Im letzten Moment drängte der aufgedunsene Untote den Beißlustigen zur Seite und bemächtigte sich Freds. Er hob ihn hoch und trug ihn auf den Flur. Fred war halb betäubt und verrückt vor Schmerz. Die Ohnmacht wäre erlösend gewesen, aber sie blieb aus. Der feiste Untote drehte sich um und knurrte den anderen etwas zu. Fred konnte es nicht richtig verstehen; er meinte etwas wie „er ist mein" oder „mein Fleisch" oder „er gehört mir" herauszuhören.
Das Ungeheuer hob ihn auf die Schulter und. rannte mit ihm ins Freie. Regentropfen wurden vom Wind gegen Freds Wangen gepeitscht. Er fühlte sich bald etwas besser. Die Schmerzen ließen nach. Auch sein Unwohlsein war nicht mehr so groß, obwohl sein Leib durch die Laufbewegungen des Scheusals erschüttert wurde. Erleichternd war für Fred, daß der Wind etwas von dem pestilenzartigen Gestank forttrug.
Die Dämmerung hatte begonnen. Der Regen unterstrich noch die Dunkelheit. Viel konnte Fred von seiner Umgebung nicht sehen. Der Weg führte quer über das Land. Der Untote mied die Straßen.

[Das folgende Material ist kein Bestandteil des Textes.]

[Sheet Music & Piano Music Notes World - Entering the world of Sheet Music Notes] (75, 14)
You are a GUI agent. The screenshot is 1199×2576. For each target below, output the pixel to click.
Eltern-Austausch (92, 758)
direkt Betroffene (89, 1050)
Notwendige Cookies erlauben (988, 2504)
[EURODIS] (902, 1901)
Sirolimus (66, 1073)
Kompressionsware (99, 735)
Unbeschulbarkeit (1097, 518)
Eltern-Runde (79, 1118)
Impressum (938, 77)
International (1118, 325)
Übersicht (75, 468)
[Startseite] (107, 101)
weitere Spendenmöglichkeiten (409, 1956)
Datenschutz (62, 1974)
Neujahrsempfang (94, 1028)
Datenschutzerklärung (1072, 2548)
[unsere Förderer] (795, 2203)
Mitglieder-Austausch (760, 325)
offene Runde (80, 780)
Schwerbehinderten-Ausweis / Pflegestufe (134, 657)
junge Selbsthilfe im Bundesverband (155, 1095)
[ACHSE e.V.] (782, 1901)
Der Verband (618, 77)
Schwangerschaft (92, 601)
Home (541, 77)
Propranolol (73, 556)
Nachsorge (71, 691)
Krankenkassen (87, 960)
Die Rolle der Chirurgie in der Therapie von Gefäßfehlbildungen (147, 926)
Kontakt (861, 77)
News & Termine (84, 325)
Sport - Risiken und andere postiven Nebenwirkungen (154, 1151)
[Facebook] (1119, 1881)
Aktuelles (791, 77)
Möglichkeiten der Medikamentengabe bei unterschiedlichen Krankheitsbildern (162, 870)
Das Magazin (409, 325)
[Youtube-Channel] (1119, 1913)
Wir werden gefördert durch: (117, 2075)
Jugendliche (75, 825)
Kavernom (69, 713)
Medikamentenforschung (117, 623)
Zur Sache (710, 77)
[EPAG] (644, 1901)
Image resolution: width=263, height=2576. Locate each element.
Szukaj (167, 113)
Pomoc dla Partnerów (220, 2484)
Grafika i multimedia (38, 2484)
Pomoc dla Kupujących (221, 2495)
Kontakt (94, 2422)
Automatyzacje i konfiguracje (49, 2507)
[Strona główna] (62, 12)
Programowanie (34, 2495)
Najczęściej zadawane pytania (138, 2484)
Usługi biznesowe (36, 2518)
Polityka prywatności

Nach allem, was Sam Conway von sich gegeben hatte, nahm Fred an, daß der Feiste ihn zum Lake Chaböt bringen und dort ersäufen wollte.
Der Untote lief langsamer. Sein Rücken beugte sich mehr und mehr dem nassen Erdreich zu. Auch Wesen der Finsternis verfügten nicht über unerschöpfliche Kraftreserven.
Schließlich blieb der Untote stehen und ließ Fred von seiner Schulter gleiten.
„Du", sagte er rauh.
„Was willst du?" fragte Fred.
Ihm war schwindelig. Sämtliche Gliedmaßen taten ihm weh. Der faulige Gestank des Wiedergängers streifte sein Gesicht und ließ die Übelkeit neu in ihm aufsteigen.
„Ich bin dein Freund", versetzte der Untote. „Du mußt mir glauben. Wir sind gleich da, aber ich kann dich nicht mehr tragen. Komm!"
Er ließ ihn los und stapfte voran. Fred hätte jetzt Gelegenheit zum Weglaufen gehabt, aber irgend etwas ließ ihn zögern. Meinte das Ungeheuer es ehrlich? Warum hätte es ihn sonst freigelassen? Fred folgte ihm. Vielleicht will er ein Komplott mit mir schmieden. Möglich, daß ihm sein Dasein zuwider ist und er endlich erlöst werden will.
Hinter einer flachen Hügelkuppe machte Fred die Silhouetten von Baumwipfeln aus. Es waren schlanke Konturen. Zypressen. Jetzt wußte er, daß sie sich in der Nähe des verwahrlosten Friedhofs befanden.
Er schloß auf und hastete dicht hinter dem Ungeheuer her. Plötzlich rutschte dem Untoten etwas aus der Lumpenkleidung. Es fiel zu Boden. Fred bückte sich und hob es auf. Er hielt ein halb durchweichtes Foto in den Händen.
„He!" sagte er. „Du hast etwas verloren."
Verwundert blickte er auf die Abbildung. Sie zeigte ein bildhübsches Mädchen mit sehr kurzen dunklen Haaren.
Leichengeruch schlug ihm entgegen. Der Untote hatte sich umgewandt und war zu ihm getreten. „Das ist Angie", brummte er.
„Angelina Garvin?"
„Ja. Ich habe das Bild gestern abend aus ihrer Wohnung geholt."
Fred warf noch einen Blick darauf, dann reichte er ihm die Aufnahme zurück. Er war froh, als sich der Untote umdrehte und wieder etwas Abstand gewann. Der Gestank war unerträglich.
Sie erreichten das Friedhofstor. Der Untote schob es auf. Als sie zwischen den Gräbern dahinschritten, hielt Fred Archer Ausschau nach Mezzrow Wheaver. Der war aber nicht zu entdecken. Wahrscheinlich hatte er sich in eine Kneipe gesetzt, um die zehn Dollar Trinkgeld an den Mann zu bringen.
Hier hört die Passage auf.